*** Opening of RECORD EXTRACTS ***

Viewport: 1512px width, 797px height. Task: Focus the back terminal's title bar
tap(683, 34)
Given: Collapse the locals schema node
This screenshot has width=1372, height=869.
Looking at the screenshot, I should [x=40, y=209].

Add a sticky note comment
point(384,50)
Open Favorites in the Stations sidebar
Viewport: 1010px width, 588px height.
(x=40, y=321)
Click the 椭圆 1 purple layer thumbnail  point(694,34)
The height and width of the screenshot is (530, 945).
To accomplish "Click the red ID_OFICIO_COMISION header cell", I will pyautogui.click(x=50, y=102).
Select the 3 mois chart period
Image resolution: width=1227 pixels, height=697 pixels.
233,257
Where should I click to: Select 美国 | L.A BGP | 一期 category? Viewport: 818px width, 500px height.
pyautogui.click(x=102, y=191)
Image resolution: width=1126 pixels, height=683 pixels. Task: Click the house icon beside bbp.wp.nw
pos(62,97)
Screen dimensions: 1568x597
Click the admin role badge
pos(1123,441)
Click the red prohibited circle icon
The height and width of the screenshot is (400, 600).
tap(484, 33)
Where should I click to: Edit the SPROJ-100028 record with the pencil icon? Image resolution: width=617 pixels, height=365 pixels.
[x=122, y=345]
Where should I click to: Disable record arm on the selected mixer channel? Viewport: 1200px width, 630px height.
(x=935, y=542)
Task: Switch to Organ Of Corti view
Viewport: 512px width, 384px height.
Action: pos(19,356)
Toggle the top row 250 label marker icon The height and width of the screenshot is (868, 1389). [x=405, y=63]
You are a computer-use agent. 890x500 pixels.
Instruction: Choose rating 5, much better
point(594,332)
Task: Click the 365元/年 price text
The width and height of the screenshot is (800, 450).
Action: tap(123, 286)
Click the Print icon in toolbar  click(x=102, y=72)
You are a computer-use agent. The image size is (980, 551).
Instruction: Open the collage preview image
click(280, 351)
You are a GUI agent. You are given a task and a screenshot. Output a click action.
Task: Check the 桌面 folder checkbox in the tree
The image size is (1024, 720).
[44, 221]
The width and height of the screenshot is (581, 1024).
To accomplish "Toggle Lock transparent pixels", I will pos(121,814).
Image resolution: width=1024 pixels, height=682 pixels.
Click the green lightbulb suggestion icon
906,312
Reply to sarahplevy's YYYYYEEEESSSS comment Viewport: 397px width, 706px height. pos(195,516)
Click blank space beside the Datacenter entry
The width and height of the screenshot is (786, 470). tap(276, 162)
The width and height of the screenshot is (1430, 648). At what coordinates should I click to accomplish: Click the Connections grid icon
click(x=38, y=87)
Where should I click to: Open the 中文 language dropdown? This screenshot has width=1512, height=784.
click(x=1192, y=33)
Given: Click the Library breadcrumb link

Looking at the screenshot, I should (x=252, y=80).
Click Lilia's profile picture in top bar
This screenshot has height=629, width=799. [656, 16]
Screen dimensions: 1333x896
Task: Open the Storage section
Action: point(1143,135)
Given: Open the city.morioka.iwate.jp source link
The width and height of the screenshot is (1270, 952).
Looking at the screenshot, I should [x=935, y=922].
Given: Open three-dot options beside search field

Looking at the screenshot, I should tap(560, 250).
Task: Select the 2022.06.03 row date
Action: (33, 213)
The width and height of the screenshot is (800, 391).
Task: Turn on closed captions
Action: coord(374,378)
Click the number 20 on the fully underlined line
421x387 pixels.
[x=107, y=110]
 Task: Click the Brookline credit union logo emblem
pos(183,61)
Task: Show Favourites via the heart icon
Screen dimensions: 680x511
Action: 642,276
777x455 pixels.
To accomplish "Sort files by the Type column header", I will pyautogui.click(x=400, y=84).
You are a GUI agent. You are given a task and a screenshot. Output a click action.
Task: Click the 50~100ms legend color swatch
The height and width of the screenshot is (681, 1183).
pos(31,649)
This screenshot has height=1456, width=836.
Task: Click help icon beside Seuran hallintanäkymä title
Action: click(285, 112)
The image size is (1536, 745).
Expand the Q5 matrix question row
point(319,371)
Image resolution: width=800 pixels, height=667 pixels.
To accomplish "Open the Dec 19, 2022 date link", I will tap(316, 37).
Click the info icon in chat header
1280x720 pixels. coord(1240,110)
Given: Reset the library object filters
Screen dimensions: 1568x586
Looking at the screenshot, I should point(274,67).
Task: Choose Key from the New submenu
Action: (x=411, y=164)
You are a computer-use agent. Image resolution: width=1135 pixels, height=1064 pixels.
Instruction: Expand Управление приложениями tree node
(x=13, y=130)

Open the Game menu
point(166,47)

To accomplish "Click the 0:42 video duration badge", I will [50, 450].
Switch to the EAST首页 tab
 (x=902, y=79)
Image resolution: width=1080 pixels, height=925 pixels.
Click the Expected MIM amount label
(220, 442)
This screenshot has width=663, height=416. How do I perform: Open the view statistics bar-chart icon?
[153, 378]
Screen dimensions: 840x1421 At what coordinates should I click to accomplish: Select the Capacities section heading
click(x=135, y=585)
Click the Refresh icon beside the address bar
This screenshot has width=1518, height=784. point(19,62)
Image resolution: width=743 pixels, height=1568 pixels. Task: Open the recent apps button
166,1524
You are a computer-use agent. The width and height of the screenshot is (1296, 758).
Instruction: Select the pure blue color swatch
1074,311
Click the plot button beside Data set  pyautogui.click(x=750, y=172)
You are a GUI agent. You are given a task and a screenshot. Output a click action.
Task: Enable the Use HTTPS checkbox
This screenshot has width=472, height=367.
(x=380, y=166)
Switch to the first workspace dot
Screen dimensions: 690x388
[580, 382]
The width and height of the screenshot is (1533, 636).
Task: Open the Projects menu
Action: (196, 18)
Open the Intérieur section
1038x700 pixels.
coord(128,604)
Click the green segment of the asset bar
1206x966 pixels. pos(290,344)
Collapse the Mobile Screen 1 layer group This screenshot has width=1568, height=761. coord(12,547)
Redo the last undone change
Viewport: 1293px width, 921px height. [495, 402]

*** Close of RECORD EXTRACTS ***

**DIRECTIONS:** Reproduce verbatim the range of lines that opens the records and closes with the line containing "The height and width of the screenshot is (530, 945).". Omit everything after it.

**SOLUTION TO THIS TASK:**
Viewport: 1512px width, 797px height. Task: Focus the back terminal's title bar
tap(683, 34)
Given: Collapse the locals schema node
This screenshot has width=1372, height=869.
Looking at the screenshot, I should [x=40, y=209].

Add a sticky note comment
point(384,50)
Open Favorites in the Stations sidebar
Viewport: 1010px width, 588px height.
(x=40, y=321)
Click the 椭圆 1 purple layer thumbnail  point(694,34)
The height and width of the screenshot is (530, 945).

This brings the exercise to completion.